Trash transfer
Garbage headed for Delano Landfill may be directed to Ephrata landfill
GRAND COULEE DAM — The Delano Landfill is about 30 percent full, but the mayors of the four towns that use the site for dumping waste are already having to consider other options.
The mayors of Grand Coulee, Electric City, Coulee Dam and Elmer City met with two Grant County Commissioners on Monday to resolve the problem.
Residents in the Grand Coulee Dam area produce about 16,000 cubic yards of solid waste per year. Most of that streams in during the summer months when an influx of tourists come to see the dam. At the current rate, the first cell of the landfill will be full in about 18 months. Development of a second cell would be both modern in design and expensive. So expensive, in fact, that the Regional Board of Mayors told the county commissioners Monday that they can't afford to use the next cell.
Electric City Mayor Raymond R. Halsey first came to office about 30 years ago. That was about the same time that the Delano Landfill opened up.
"It surprised me that they wouldn't let us keep the arid design. They had OK'd it years back and then in the middle of the stream they decide no more arid designs," Halsey said. "If we didn't have to line the cells, we could go ahead and fill the landfill up."
Halsey said the area receives very little rainfall and the original arid design didn't require a liner at the bottom to protect the aquifer.
Federal and state environmental regulations being enforced by the Grant County Health District require future cells opened in Delano Landfill to have a high density polyethylene plastic liner. The high density plastic material is similar to what is used to make plastic bottles. The waterproof material protects soil underneath the landfill from coming into contact with water that has mixed with the garbage above it.
According to senior regulatory and technical assistance specialist Wayne Krafft, of the Washington state Department of Ecology, groundwater under a landfill is contaminated by rainwater and snow melt that filters through the waste and carries with it metals and solvents on the way down to the soil. Groundwater is also polluted from landfill gases such as methane and carbon dioxide that are produced when garbage sits over a portion of land for a period of time and eventually begins pushing those gases into spaces in the soil as pressure builds up.
"The contamination levels are significant," Krafft said. "As far as we know, there's no exposure, nobody drinking that water at this point."
Instead of issuing fines or enforcement actions, the DOE and GCHD require a solid waste disposal facility to take corrective action, Krafft said. He added that the facility is currently considered to be in compliance with environmental regulations because it was a transitional facility that was constructed under older rules in accordance with the requirements of that time.

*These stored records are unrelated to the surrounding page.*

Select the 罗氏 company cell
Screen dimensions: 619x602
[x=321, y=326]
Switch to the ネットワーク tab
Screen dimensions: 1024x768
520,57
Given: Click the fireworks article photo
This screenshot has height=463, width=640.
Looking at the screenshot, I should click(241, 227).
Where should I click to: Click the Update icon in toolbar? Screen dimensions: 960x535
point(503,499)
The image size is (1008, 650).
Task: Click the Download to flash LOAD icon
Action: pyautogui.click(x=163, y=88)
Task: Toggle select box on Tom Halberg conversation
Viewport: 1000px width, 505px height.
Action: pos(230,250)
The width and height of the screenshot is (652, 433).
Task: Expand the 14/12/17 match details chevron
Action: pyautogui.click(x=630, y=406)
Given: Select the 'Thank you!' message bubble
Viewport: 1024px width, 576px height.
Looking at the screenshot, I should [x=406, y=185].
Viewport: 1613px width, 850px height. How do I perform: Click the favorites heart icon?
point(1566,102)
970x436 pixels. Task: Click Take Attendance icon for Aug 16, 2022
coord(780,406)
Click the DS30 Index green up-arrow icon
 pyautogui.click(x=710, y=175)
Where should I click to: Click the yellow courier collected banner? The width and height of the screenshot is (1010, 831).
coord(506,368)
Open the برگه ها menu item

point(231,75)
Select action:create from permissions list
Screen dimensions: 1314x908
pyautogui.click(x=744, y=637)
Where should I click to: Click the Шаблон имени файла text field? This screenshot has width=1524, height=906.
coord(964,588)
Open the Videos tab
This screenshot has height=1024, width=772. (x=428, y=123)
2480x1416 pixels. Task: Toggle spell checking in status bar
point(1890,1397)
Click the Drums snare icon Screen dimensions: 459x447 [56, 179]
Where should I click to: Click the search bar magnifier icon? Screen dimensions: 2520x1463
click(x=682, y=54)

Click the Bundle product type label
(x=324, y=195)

"But if they were to expand, they would be required to have a liner system to prevent further groundwater contamination," Krafft said, adding that the plastic liners are expensive. "They are allowed to continue to operate until they meet the original design capacity, and that is what's coming up in the next year or two."
The Grand Coulee Dam area doesn't produce enough garbage to pay for the high cost of a plastic liner, Krafft said. Since the towns don't generate enough revenue from garbage collection to buy a plastic liner, town officials only have one viable option for their solid waste disposal.
"I see the four towns ending up with a transfer station and hauling it to Ephrata," Halsey said. "You can build a transfer station for about half what it costs to put in a lined cell."
Time is not on their side either, as the first of four cells at Delano Landfill will be full in approximately 18 months. That is exactly how much time they have to find funding for a transfer facility.
It will take about 60 to 90 days to set up a transfer station to begin hauling waste to Ephrata.
"I need answers from the people that lend money," Halsey said. "It's really at the planning stage and I can't tell which way it's going to go until I get some answers back from some people."
Cost is the number one factor in any future decision. Estimates range from $650,000 to $1 million dollars to set up the transfer operation, with very low costs to maintain.
To line a second cell at Delano Landfill would cost $1.5 million or more and town officials know they don't have enough money for that.
Grant County Commission Chair LeRoy Allison said the town officials should apply for the Strategic Infrastructure Program, which is state sales tax money that the county receives that can be used for economic development. Allison said that tourism in that area is high enough that it would have enough of an impact on business that it could be considered economic development.